Starkey se volvió hacia Chen.

– Si se lo cuentas a alguien, te acordarás de mí.

Dejamos a Chen llamando a la DI C para solicitar otro forense y volvimos por la curva hasta la obra. Era una casa moderna de una sola planta de la que sólo habían dejado el armazón de madera para ampliarlo tanto horizontal como verticalmente con un primer piso. Ante ella, en la calle, había un contenedor azul que ya estaba medio lleno de tablas arrancada de las paredes y de otros escombros. Los carpinteros levantaban el armazón de la planta superior mientras los electricistas pasaban claves por las conducciones de la planta baja. Estábamos a finales de otoño, pero los trabajadores iban con pantalones cortos y el torso descubierto.
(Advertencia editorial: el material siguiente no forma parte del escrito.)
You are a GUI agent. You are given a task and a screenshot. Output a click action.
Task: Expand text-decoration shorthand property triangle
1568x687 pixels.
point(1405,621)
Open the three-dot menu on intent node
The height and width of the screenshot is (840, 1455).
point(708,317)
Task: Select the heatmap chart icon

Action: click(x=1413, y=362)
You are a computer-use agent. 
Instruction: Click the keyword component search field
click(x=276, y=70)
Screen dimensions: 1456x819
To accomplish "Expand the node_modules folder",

En el garaje, inclinado sobre unos planos, había un hombre algo mayor vestido con unos pantalones anchos, que estaba explicándole algo a un jovencito adormilado que llevaba herramientas de electricista. Habían tirado los muros de mampostería sin mortero del interior del garaje y de la casa, con lo que los soportes habían quedado expuestos como si se tratara de costillas humanas.

Starkey no esperó a que se percataran de nuestra presencia ni se disculpó por la interrupción, sino que le enseñó sin más la placa al hombre de más edad.

– Policía. Me llamo Starkey y éste es Cole. ¿Está usted al mando de esto?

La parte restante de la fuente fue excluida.